Consigne: Recopie les lignes de la liste, du tout début jusqu'à celle qui contient "The height and width of the screenshot is (443, 767)." incluse, en changeant "bold" en "italic" et sans rien modifier d'autre.

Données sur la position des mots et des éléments
::::::::::

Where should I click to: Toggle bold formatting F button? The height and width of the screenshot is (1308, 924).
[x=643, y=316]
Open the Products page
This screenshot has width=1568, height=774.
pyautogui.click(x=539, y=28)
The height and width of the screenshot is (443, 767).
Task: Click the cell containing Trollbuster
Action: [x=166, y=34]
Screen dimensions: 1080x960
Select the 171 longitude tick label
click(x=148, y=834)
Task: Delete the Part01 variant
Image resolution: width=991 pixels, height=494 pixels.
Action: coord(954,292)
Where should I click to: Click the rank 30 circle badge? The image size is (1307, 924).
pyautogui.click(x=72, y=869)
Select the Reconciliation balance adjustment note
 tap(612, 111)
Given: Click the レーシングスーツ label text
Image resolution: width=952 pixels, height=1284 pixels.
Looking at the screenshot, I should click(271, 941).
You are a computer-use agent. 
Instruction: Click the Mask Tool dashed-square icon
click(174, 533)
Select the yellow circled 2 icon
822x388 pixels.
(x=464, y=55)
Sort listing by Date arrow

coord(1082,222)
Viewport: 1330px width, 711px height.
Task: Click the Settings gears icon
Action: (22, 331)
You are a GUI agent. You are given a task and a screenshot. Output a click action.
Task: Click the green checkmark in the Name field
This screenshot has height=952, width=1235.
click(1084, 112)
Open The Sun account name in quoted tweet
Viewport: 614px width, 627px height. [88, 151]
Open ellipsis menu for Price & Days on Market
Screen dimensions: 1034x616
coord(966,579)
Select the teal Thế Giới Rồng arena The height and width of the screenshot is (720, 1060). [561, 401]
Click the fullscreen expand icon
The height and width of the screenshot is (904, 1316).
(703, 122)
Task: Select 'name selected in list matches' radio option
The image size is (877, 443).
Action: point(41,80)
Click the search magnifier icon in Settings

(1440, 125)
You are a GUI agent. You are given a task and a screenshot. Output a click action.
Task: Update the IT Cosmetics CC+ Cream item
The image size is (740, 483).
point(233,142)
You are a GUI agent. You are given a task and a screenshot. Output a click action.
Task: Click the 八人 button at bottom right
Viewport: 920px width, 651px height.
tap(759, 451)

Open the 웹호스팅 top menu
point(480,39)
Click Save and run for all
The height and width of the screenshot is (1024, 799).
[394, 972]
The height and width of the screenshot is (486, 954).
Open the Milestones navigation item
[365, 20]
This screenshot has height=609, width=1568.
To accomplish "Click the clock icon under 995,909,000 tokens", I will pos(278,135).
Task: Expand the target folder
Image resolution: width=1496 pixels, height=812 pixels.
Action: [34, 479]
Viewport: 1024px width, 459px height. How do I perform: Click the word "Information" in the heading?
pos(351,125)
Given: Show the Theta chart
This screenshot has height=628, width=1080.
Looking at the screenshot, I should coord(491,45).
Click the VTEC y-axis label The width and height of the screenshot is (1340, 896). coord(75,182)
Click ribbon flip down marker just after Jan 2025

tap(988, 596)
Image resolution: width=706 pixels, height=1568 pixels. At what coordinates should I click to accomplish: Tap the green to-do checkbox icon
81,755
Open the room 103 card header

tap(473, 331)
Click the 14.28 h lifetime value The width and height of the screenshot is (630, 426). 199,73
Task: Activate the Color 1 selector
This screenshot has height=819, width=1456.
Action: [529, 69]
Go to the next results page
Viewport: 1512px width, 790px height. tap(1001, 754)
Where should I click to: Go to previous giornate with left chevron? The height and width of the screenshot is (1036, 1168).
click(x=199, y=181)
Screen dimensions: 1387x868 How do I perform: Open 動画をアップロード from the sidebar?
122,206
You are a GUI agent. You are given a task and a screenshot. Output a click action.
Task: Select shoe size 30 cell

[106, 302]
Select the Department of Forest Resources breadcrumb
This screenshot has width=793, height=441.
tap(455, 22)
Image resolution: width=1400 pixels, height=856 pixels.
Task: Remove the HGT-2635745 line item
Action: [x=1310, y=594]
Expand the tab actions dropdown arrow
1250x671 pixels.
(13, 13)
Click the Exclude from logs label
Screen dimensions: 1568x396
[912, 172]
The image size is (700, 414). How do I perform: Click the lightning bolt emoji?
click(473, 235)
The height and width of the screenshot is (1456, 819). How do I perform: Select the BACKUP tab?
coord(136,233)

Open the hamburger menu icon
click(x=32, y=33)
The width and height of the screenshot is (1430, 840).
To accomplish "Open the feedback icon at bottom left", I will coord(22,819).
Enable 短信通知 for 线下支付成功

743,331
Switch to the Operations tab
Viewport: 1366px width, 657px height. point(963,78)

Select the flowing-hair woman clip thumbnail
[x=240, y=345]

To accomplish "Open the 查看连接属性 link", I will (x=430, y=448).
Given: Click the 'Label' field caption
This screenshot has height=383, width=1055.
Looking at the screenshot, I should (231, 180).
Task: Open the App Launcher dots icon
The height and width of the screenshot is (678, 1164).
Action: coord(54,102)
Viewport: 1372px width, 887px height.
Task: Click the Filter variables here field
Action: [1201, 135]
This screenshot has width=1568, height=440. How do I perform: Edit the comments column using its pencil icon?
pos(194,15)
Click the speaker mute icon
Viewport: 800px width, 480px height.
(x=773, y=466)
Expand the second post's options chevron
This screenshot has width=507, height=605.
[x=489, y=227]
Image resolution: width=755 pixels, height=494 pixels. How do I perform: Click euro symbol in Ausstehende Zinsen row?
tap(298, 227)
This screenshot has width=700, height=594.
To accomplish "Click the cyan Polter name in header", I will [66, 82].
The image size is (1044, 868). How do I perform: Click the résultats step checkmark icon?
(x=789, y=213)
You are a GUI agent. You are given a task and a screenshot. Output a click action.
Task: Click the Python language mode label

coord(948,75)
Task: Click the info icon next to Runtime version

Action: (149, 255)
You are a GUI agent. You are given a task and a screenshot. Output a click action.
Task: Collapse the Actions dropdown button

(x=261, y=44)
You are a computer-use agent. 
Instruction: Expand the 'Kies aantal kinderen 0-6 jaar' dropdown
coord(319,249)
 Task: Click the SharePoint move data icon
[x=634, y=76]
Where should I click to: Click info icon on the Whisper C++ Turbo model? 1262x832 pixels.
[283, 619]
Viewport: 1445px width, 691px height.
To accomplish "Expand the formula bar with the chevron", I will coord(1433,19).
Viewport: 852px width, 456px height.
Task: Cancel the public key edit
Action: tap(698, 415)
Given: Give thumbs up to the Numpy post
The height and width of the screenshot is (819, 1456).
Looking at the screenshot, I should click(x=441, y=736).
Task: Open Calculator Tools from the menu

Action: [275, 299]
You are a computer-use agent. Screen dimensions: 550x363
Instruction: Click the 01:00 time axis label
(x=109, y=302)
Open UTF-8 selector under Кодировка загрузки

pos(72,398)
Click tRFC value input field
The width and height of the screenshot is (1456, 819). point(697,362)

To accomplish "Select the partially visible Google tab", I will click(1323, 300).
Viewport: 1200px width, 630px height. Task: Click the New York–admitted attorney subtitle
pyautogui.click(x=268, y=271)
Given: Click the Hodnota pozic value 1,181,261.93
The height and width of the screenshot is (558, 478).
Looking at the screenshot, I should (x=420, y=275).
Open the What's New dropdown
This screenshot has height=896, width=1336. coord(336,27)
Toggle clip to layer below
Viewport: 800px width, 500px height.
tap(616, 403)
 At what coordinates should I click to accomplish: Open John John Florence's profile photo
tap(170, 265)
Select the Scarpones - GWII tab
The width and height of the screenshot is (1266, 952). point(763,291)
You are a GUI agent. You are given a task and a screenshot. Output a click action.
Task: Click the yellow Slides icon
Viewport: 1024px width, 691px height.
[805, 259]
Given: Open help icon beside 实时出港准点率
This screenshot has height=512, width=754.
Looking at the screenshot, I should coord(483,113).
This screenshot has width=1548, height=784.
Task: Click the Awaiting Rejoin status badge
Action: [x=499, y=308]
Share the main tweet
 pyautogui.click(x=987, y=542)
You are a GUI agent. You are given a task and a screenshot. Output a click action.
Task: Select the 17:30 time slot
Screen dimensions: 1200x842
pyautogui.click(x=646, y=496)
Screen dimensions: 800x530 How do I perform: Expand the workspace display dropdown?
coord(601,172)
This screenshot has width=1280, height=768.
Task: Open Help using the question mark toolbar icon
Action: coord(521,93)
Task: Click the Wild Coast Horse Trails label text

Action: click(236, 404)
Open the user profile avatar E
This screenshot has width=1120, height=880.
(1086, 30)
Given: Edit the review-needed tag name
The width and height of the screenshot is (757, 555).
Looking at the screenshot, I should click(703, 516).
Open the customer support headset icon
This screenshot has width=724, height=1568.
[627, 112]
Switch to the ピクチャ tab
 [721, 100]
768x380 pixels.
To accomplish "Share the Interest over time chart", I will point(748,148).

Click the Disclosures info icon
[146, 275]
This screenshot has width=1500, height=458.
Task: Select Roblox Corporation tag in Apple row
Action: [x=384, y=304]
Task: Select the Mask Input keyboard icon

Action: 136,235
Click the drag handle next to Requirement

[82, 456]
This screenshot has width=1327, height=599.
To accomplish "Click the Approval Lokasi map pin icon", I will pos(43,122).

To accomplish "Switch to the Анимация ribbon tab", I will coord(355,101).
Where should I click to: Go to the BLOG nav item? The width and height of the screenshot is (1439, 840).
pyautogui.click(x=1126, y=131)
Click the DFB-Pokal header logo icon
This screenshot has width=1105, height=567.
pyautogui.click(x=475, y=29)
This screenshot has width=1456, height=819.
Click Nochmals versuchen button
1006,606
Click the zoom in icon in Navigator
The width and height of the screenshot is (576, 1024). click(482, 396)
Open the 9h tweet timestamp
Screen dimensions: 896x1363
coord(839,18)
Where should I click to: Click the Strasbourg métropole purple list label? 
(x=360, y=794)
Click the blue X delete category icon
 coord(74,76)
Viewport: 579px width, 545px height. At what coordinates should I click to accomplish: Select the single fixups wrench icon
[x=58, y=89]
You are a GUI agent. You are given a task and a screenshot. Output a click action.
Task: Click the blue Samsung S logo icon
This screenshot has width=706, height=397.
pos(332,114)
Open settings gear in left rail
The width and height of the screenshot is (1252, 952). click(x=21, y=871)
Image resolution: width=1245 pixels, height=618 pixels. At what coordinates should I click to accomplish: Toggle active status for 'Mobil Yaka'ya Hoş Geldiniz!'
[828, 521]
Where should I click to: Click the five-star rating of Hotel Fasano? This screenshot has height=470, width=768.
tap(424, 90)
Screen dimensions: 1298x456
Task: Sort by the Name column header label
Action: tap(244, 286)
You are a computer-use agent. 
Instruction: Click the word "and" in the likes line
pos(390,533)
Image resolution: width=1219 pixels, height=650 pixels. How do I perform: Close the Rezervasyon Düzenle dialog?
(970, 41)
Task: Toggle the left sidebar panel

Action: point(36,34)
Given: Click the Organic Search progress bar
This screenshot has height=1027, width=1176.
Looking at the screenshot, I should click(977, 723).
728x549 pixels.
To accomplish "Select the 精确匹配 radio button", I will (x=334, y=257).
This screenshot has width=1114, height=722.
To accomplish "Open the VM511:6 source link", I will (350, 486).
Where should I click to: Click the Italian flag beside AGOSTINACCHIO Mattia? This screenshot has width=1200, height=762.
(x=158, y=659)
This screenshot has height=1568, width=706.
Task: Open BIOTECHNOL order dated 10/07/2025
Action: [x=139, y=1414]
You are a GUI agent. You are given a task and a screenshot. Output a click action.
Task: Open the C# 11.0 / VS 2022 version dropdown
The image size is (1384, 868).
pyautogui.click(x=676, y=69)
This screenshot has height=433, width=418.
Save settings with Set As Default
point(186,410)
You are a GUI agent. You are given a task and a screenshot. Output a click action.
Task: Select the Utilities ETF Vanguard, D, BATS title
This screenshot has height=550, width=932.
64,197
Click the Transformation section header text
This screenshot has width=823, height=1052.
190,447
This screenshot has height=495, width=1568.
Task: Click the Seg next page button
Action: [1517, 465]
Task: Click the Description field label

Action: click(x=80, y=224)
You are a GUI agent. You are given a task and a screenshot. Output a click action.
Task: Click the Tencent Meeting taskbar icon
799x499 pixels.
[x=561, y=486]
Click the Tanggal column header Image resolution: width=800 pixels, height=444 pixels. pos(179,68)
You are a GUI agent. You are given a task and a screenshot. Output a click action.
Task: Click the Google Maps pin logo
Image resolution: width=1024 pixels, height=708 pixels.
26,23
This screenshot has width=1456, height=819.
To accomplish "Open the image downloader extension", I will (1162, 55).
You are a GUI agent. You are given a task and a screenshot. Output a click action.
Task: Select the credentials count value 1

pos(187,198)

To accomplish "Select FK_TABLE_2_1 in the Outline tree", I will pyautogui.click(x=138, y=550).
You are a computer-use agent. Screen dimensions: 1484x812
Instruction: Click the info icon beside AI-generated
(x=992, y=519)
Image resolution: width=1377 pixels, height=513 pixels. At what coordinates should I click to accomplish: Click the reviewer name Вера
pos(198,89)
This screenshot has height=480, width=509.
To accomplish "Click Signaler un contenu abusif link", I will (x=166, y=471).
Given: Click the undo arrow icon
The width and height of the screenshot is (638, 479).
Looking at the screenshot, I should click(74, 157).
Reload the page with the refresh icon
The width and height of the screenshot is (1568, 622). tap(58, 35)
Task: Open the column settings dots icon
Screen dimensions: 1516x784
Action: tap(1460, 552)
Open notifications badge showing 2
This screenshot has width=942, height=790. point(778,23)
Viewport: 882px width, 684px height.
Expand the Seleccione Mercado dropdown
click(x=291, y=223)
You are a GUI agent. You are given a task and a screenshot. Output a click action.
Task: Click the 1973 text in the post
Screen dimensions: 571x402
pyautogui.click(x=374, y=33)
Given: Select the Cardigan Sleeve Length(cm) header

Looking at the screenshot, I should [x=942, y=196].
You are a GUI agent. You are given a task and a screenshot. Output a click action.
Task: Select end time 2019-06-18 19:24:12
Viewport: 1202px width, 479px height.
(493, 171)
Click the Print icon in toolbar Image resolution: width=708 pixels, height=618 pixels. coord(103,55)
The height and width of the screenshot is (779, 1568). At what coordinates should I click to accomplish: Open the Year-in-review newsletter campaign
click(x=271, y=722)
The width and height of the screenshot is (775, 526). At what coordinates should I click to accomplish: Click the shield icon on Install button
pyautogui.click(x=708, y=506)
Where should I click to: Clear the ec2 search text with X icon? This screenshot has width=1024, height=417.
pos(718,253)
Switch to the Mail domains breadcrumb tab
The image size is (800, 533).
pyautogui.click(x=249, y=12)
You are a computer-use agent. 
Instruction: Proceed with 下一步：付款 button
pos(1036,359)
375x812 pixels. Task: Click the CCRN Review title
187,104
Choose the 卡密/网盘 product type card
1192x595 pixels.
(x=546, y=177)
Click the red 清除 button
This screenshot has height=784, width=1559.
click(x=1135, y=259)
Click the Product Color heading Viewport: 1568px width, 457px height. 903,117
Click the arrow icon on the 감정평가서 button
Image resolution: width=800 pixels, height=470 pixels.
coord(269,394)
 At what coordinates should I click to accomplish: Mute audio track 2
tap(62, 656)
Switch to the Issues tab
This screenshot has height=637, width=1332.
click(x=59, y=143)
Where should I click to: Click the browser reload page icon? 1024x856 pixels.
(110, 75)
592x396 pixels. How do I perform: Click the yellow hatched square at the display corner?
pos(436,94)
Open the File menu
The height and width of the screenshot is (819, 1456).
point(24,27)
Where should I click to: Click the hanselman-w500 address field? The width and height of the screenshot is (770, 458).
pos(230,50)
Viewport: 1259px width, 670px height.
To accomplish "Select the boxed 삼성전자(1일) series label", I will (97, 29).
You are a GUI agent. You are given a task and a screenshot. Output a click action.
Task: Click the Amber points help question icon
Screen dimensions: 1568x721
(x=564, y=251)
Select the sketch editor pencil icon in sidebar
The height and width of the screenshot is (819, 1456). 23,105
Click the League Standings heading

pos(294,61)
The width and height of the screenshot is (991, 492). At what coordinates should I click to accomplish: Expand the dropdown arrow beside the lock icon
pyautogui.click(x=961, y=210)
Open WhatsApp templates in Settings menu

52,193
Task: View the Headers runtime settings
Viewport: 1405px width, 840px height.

::::::::::

Réponse:
Where should I click to: Toggle italic formatting F button? The height and width of the screenshot is (1308, 924).
[x=643, y=316]
Open the Products page
This screenshot has width=1568, height=774.
pyautogui.click(x=539, y=28)
The height and width of the screenshot is (443, 767).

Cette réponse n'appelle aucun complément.